Seeing Heat, Scorching Nature

'Alone in the Heat'. Nicholas Lee. 2025

Our natural environment most obviously wears the tell-tale signs of increasing temperatures. The LANCET Report notes that 70 years of data show striking climatic changes that have put small island developing states (SIDS) at particular risk of heat stress, drought, vector-borne diseases, and food insecurity. Extreme heat causes and intensifies drought by accelerating the evaporation of surface water and increasing transpiration from plants, rapidly depleting soil moisture. The impacts of this are obvious; with droughts leading to severe agricultural losses, food insecurity, and sanitation-related diseases. Since 1976, 98% of SIDS have been affected by climate-induced or climate-exacerbated water shortages that constitute a water crisis.

Fields of dry, scraggly grass, cracked soil, and yellowed plants are no longer seasonal images but omnipresent.   The photo submissions we received covered impacts from the expansiveness of dyeing mangrove forests to the minutiae of lizards struggling to survive under the relentless sun. With such self-explanatory images, the submissions included here need very few words to explain.

See the compiled photos and narratives below:

'Relief in the Mist – A Photographer’s Reflection'. Francis Coombs.2025

Francis Coombs

The morning had already begun to burn.

In St. Andrew, the sun doesn’t rise—it climbs like a warning. By 9 a.m., the zinc roofs were radiating heat, and the air felt thick, like it had forgotten how to move. I’d been walking through the garden, phone slung low, searching for something that spoke to the weight of the season. Not just the beauty—but the strain.

Everything was wilting. The crotons curled in on themselves, the soil cracked like old paint, and even the birds had gone quiet. That’s when I saw it—just beyond the spider plant, perched on the thick leaf of the French thyme.

A lizard. Still. not as alert, but visibly stressed.

Its skin, usually vibrant, looked dulled—almost chalky from the heat. Its chest rose and fell in shallow pulses. But what caught me wasn’t just its posture—it was the timing. The sprinklers had just come on, casting a fine mist across the plants. And the lizard didn’t run. It stayed.

I watched as the droplets began to cling to its back, forming tiny beads that shimmered in the morning light. It tilted its head slightly, opened its mouth ,letting the water gather along its spine. It wasn’t just cooling off—it was surrendering to the moment. Seeking relief in the only way it could.

I raised my phone slowly, putting it on silent, careful not to disturb it while launching my camera. And in that frame, I saw more than a reptile. I saw the story of this summer. The desperation. The adaptation. The quiet resilience.

This wasn’t merely a photo.

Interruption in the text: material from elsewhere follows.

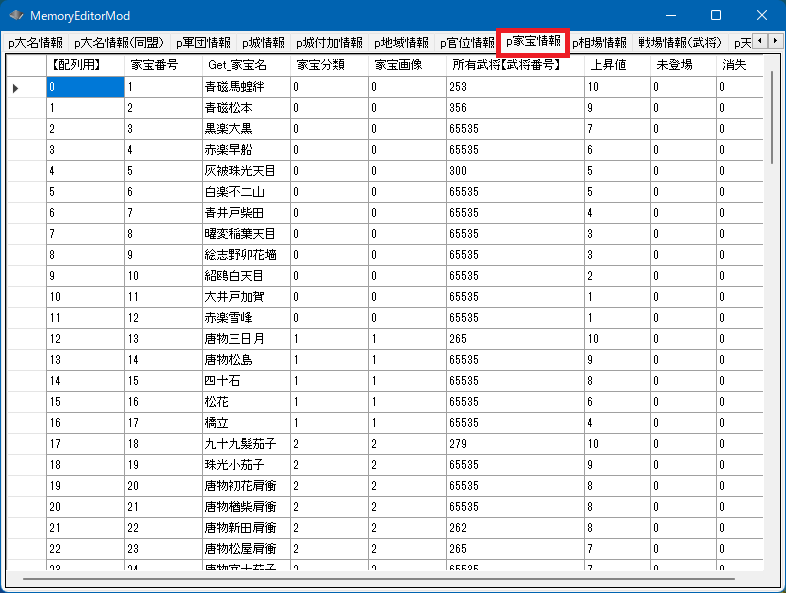This screenshot has width=786, height=593.
Task: Select the 九十九髪茄子 cell
Action: point(244,443)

It was a portrait of survival in a changing climate. Of how even the smallest lives are molded by the heat that now defines our days. In Jamaica, we’ve always known warmth—but this is different. The nights don’t cool down. The mornings start hot. And the rhythm of life is shifting.

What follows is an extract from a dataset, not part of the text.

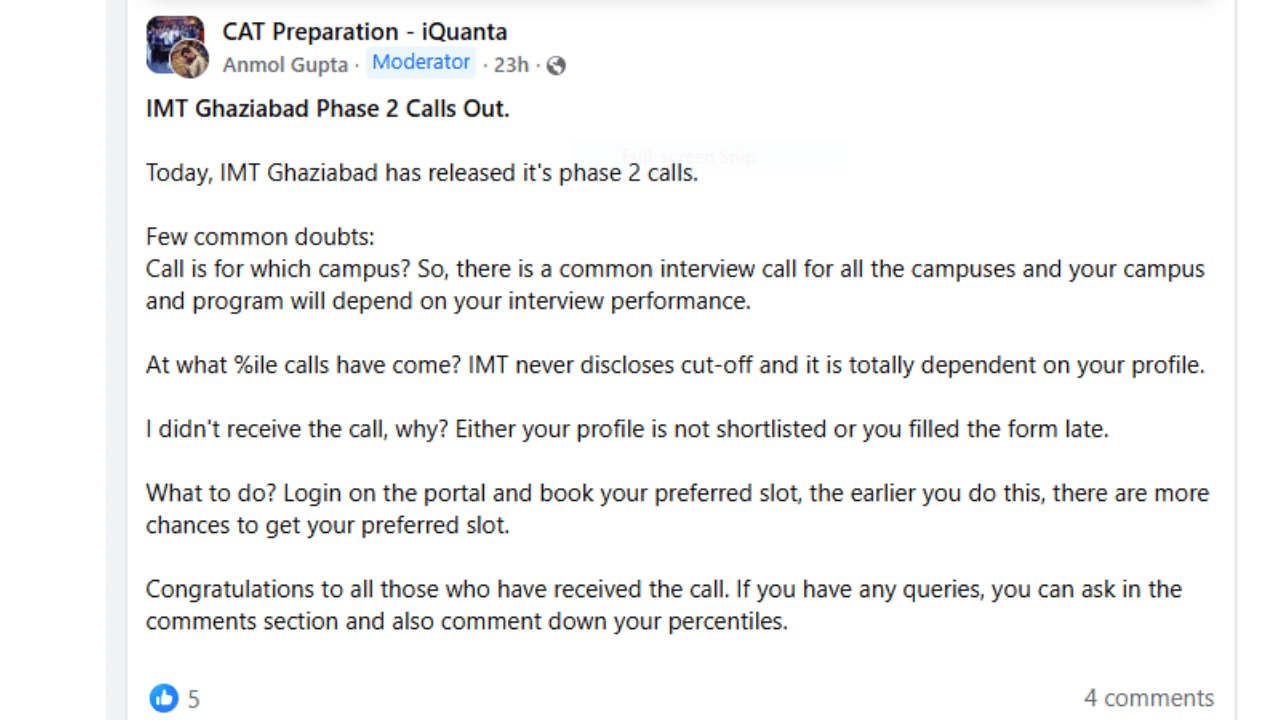This screenshot has width=1280, height=720.
Task: Click the globe public-audience icon
Action: coord(556,66)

That lizard, covered in droplets, became an emblem. Not of fragility—but of endurance. Of how nature, even in its smallest forms, finds a way to hold on.

'Not-so-green space'. Tyrone McDonald. 2025

Tyrone McDonald

This is a photo of a section of Josh Morgan Municipal Park, an example of one of many neglected parks and a prime example of little to no prioritization of green infrastructure in Portmore, St. Catherine. Thus contributing to a scorching heat island effect in the residential city. As there is a lack of tree canopies, the park looks uninviting, rough, undermaintained, and often overlooked to the point that most people seem to use it as a shortcut to walk through and make good time rather than a destination to have a good time.  

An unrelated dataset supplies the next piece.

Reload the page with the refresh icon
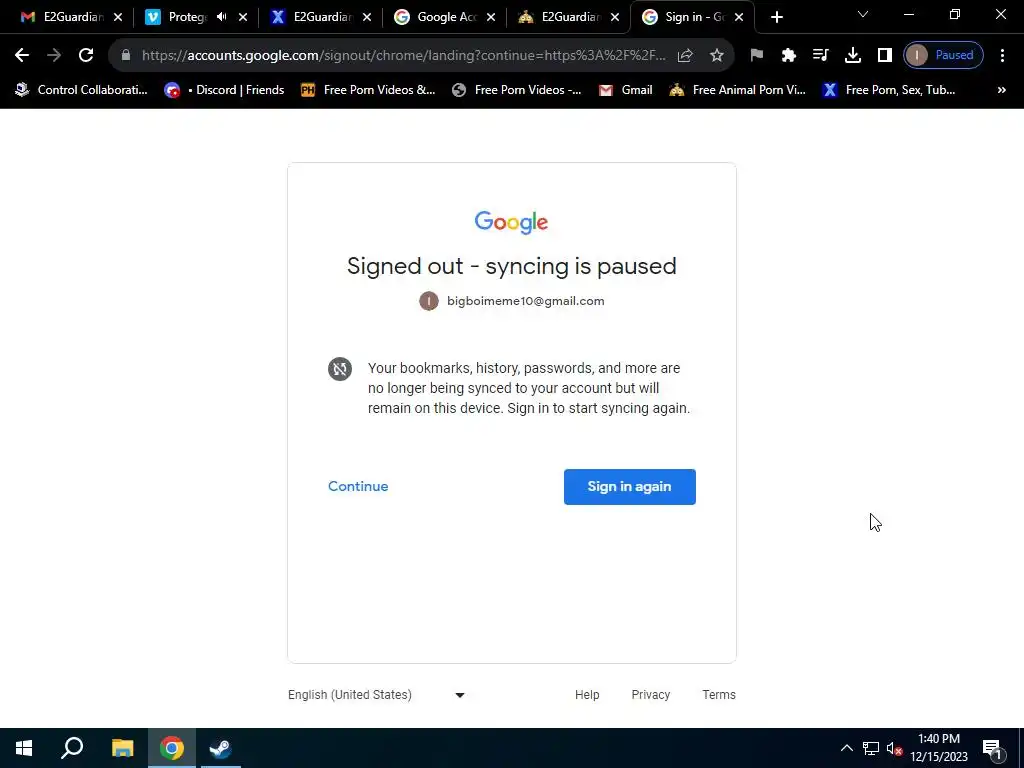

'Alone in the Heat'. Nicholas Lee. 2025

Nicholas Lee

A lone plant stands in a sun-baked clay field, surrounded by the remains of those that could not endure the heat. As Jamaica faces longer dry seasons and harsher temperatures, survival becomes unlikely - some persist, most perish. This image is a reminder that resilience is not infinite; even the strongest are living on borrowed time.

'The Apocalyptic Landscape'. Carla Girod. 2025

Carla Girod

This area seems to have suffered from a natural disaster, transforming a once lush area into a mostly dry and barren state.

Location: Clarendon

'Dog Days'. Antonio Kerr. 2025

Antonio Kerr

The beach is the most obvious place where one might “see heat”. We go there because we are hot, and ironically, it seems like we experience heat there more than any other place. What I didn't expect to see was a dog on the sand. No food to hunt, no bone to chase down. Wandering. Lost. Ironically, overcast in a shadow, its features hidden by the central source of heat in the universe. Its last hope: to wade in the ocean and be covered by something else. Protected by something else. Water. The dog isn’t the only one who needs water, though—our children, our neighbourhoods, our communities need water. They are sometimes lost too. Or heat-stricken. Or thirsty beyond imagination. We need to heal climate change. To overshadow it with good environmental practices. Let’s help the dog, what it represents, and fulfil our duty as its best friend.